Transcript - America This Week, October 11, 2024: "After the Edit"
Did something just get broken in a 60 Minutes interview that won't easily be fixed? Walter and Matt discuss. Plus, "After the Ball," by Leo Tolstoy
Matt Taibbi: All right. Welcome to America This Week. I’m Matt Taibbi.
Walter Kirn: And I’m Walter Kirn.
Matt Taibbi: Walter, how are you?
Walter Kirn: Well, I’m starting to return to a state of nature. I’ve been alone in this cabin while my wife’s been away for, I don’t know, a week.
Matt Taibbi: Mm-hmm.
Walter Kirn: It’s very, very far out. That’s all I can tell you. It’s not near anything, the road that comes to it. I saw the game warden yesterday for this county, and he was saying he didn’t like coming down here because the road’s too rough. And so, when the game warden won’t visit, that means you’re all alone.

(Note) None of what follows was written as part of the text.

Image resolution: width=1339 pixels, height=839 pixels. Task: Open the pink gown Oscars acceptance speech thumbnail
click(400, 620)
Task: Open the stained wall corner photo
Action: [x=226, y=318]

Now there’s a mouse running around, and it’s one of the biggest mice I’ve ever seen. It seems to be a mouse-rat hybrid. The bear has been outside. At this time of year, when things get cold in Montana, everything that lives outside wants to come inside, okay?
Matt Taibbi: Mm-hmm.
Walter Kirn: So you literally have to look at your feet when you open the door, because anything that’s within striking distance will run inside. I’m in here and I’m not looking in the mirror, and I’m eating strangely, whatever’s in the freezer. I think I’ve had four meals of just short ribs or lesser cuts of beef in the last few days without vegetables. So I’m a little rough, frankly.
Matt Taibbi: That’s great. Are you typing, “All work and no play makes Jack a dull boy,” yet over and over again?
Walter Kirn: It’s getting there, except you’ve got to realize that in The Shining, his problem is that his family is with him.
Matt Taibbi: Right, yes. He would’ve been just fine.
Walter Kirn: He would’ve been just fine. He would’ve written three novels. He would’ve written a trilogy. But he had that worst of both worlds combination of isolation in a snowbound hotel and his family.
Matt Taibbi: Oh, that’s a piece of commentary about that movie that’s probably never been uttered out loud before.
Walter Kirn: I think it’s essential.
Matt Taibbi: Yeah, absolutely. Yeah, no.
Walter Kirn: Quit pressuring me.
Matt Taibbi: Yeah, exactly.
Walter Kirn: I can handle the ghosts and Scatman Crothers. But you guys are-
Matt Taibbi: You’re hanging on my neck like impending doom.
Walter Kirn: Exactly.
Matt Taibbi: Stop it.
Walter Kirn: Exactly. You’re watching over my shoulder. How am I supposed to get anything done? Damn it.
Matt Taibbi: Oh, man.
Walter Kirn: Anyway.
Matt Taibbi: Well, I’m sorry to hear that, Walter. Obviously try to make sure you don’t slip and fall so that mouse doesn’t eat your remains. I don’t want come and discover I’m running in and out of the eye sockets of your disembodied head.
Walter Kirn: Yeah.
Matt Taibbi: No, but are you getting things done?
Walter Kirn: Yeah, a lot of little things. But there’s one main thing that I’m here to do, and that I’m getting done less.
Matt Taibbi: It’s all right. It’s all good.
Walter Kirn: Yup.
Matt Taibbi: Well, we discussed off air what topic we should do this week. I think we’re in agreement that the ... We had a major journalism scandal this week, maybe even a historic one, and it’s gone a little bit under the radar, or at least the competitors and the normal media reporters aren’t really touching it. But it involves 60 Minutes, which, with a couple of exceptions, has stayed fairly free of scandal in its lifetime, I would say. It’s generally considered to be one of the ethical standards for the business.
Walter Kirn: Right.
Matt Taibbi: But Bill Whitaker gave an interview to Vice President Harris. It was a recorded interview. They released a teaser. There was also a clip on Face the Nation. Also, the original broadcast, right, over the weekend contained the first version of this answer?
Walter Kirn: Well, I’m confused as to whether it even aired on Sunday night. I’ve read that it was bumped for something.
Matt Taibbi: I see. I only saw it in hindsight. So I know that it appeared on Face the Nation and I know that there was a teaser that released. So I didn’t watch it live. I watched the show later. But in the original version, Whitaker, who, by the way, started off the interview with an uncharacteristically tough question about the way she was made the nominee.